Their conversation took place in 1962, Gilson says, a year after the Packers won the 1961 NFL championship, the organization’s first of five titles in the decade. In what was their only hiccup in ’62, however, Starr and Green Bay lost, 26-14, to the Detroit Lions on Thanksgiving Day. Starr was roughed up, getting sacked 10 times and throwing two interceptions. With that in mind, Gilson gave an answer only a child could get away with.
“I asked him how many players were on offense,” Gilson said. “He answered 11. Then I asked him how many on defense and he said 11. So I said you are about my 21st or 22nd (favorite) Packer player. He looked at me and asked why. I told him, ‘Because you had 10 quarterback tackles, which is what they called sacks back then, against Detroit.’ And I said to him, ‘If you are going to make it in this league you have get rid of the ball faster.'”
Gilson said Starr asked the Packers’ stat-keeper if the 10 sacks were true. He nodded and smiled at the young boy.
“He was very nice about it,” Gilson said. “When I got home and my parents asked me what Bart Starr and I talked about and I told them, they asked me why I would say something like that to him. But he went on to win four championships after that and I never charged him anything for the advice.”
Clearly, even at a young age Gilson’s dedication ran deep. That passion came thanks to his upbringing.
“Back when I was a kid, the games would be blacked out in the Green Bay area so we would go to church in the morning and then have to listen to the games on the radio,” Gilson said. “The radio in the house did not get good reception so we had to listen to the games in the car. So our Sundays consisted of going to church in the morning and then sitting in my dad’s car in the afternoon.

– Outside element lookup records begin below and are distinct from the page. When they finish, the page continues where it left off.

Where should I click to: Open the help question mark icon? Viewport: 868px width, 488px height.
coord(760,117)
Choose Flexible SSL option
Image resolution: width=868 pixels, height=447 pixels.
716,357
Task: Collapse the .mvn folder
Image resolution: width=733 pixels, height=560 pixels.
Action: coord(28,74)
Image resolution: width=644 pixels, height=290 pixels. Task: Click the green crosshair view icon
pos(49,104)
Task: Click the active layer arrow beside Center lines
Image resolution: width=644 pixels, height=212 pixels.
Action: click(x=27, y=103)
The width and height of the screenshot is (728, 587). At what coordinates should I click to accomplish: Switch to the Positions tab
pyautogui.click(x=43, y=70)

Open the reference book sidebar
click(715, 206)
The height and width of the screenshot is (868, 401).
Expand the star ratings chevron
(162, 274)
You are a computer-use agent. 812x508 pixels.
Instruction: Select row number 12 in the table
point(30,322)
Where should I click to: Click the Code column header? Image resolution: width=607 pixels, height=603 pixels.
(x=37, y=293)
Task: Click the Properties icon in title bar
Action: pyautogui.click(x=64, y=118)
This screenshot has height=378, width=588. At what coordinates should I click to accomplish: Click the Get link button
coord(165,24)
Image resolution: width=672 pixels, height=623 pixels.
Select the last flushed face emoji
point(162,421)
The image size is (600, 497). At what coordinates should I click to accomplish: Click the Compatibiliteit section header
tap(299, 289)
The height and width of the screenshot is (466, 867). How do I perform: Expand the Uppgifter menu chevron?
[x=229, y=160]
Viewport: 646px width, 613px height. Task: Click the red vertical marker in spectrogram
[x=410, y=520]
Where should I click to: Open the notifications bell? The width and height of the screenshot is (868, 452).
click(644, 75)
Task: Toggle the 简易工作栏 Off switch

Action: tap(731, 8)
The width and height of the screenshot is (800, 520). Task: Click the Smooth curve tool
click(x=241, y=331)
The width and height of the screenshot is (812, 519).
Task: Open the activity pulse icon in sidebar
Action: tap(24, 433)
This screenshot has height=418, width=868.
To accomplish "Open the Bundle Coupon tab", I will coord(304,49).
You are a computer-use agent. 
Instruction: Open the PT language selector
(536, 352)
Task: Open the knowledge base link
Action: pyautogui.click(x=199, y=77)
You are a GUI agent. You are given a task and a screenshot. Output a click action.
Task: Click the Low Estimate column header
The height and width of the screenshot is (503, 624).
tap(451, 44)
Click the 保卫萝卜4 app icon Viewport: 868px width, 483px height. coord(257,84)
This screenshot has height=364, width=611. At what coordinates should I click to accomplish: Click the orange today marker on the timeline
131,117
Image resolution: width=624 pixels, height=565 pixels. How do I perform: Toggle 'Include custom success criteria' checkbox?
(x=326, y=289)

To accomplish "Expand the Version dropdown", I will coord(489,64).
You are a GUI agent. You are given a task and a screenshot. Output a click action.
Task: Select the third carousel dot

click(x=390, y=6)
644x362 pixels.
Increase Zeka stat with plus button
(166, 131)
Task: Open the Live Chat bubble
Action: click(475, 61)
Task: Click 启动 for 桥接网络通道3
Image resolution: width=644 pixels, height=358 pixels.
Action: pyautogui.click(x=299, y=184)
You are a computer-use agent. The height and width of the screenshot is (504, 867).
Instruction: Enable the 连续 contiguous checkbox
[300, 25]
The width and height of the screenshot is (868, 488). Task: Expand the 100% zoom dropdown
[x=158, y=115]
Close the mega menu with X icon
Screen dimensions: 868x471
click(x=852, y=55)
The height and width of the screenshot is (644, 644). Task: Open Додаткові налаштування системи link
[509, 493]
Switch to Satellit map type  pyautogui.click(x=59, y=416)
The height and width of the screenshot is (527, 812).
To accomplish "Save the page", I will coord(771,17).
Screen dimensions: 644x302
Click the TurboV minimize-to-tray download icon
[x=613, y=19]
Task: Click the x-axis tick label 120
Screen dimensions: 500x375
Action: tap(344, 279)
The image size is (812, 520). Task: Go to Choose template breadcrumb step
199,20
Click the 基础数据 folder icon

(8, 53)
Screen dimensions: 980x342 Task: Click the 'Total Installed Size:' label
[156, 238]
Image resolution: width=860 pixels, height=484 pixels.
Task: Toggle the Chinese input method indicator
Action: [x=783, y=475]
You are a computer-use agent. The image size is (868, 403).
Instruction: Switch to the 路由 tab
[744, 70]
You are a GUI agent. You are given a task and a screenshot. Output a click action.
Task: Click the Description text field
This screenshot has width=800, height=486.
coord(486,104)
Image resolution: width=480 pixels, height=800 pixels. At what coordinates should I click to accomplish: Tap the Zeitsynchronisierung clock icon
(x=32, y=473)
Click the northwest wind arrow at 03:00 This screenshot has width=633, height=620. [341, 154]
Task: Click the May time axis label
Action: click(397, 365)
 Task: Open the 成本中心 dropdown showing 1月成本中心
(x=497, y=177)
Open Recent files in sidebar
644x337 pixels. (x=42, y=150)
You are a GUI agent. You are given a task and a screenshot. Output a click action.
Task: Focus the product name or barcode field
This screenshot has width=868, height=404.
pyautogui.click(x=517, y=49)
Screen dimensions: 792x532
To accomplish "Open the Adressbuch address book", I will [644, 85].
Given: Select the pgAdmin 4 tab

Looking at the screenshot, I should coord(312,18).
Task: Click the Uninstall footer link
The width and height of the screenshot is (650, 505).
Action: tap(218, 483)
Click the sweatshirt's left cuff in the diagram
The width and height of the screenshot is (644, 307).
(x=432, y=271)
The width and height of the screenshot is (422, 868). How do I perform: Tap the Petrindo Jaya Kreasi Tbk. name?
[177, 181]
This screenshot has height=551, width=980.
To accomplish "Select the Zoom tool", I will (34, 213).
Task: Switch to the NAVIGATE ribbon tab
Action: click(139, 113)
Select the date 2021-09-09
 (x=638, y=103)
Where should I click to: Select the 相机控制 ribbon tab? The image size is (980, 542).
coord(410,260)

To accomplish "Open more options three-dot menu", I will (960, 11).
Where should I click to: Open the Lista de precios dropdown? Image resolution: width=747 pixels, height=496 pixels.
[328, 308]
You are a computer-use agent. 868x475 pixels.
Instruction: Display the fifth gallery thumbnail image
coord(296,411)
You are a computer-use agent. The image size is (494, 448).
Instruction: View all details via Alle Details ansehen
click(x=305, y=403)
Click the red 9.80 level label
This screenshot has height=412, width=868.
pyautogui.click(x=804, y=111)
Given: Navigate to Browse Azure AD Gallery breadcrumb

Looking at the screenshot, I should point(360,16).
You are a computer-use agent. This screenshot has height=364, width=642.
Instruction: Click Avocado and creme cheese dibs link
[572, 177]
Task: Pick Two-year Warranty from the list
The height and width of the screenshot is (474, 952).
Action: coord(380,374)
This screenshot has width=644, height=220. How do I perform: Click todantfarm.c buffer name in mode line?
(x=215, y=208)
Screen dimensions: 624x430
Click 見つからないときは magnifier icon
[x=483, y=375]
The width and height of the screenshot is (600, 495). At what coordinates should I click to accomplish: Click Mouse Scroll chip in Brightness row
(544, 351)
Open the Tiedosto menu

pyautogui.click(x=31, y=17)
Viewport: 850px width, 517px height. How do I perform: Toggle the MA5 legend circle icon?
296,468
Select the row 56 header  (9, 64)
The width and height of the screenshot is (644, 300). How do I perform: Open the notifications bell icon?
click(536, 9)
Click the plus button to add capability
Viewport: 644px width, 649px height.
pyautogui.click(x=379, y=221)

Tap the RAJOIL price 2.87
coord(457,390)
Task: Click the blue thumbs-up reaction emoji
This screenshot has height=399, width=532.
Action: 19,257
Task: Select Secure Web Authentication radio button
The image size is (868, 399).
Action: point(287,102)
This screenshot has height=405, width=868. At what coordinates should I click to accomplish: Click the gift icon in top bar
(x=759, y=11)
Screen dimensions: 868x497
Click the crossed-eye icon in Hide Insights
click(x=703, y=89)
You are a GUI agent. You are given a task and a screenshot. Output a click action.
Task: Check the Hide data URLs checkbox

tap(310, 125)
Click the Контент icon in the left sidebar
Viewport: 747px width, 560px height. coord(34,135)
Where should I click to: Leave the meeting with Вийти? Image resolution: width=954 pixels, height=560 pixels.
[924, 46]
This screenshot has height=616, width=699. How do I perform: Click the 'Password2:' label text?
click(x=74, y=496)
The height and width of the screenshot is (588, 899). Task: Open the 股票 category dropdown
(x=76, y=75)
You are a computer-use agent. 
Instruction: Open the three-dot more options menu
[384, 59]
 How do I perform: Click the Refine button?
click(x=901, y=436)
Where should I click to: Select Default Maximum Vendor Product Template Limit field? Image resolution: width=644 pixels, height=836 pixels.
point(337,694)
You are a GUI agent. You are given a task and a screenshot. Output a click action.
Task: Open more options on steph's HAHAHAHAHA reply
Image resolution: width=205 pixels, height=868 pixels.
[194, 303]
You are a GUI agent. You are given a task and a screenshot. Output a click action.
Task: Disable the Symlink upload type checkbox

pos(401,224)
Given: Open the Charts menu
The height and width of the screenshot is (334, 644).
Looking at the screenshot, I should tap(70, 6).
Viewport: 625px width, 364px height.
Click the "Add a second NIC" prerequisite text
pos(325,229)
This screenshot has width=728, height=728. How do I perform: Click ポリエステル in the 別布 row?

“I knew I would need to listen very closely to the games because when we would get together with family they would ask a lot of questions,” Gilson said. “Different questions about what happened in the game and different stats. If you didn’t know the answer, you weren’t a real Packer fan.”
So Gilson would study the games as he listened to them and became adept at remembering every statistic. He would lock them away, ready to be recalled at a moment’s notice. In this case, it allowed him to make a quick friendship with a Packers legend.
The incident also led to Gilson, now living in the Minocqua area, being interviewed for a potential movie about Starr a couple of years ago when the director heard he had a good story to tell.
“The director told me that was the second best Starr story he ever heard,” Gilson said.
The movie, which still remains largely in the works, could mean a reunion with Starr and the boy who claimed the quarterback wasn’t on his top 20 list of favorite players.
“If the movie gets picked up, they will have a premiere party and Starr will be there,” Gilson said. “I would love to meet him and he probably would like to meet the kid that told him how he was his 21st or 22nd (favorite) player.”
This time around, Gilson would have a different answer for the great Packers quarterback.
“He is my favorite player of all-time now,” Gilson said. “Not only because of what he did on the field, but he is a real classy guy and does the right thing for people. He not only is happy to sign autographs but he will sit and talk to people like he used to do when I was a kid.
“He didn’t have to take the time to talk to a kid but that is the guy he was. A lot of the Packers in that day were like that. That is something that really stuck with me.”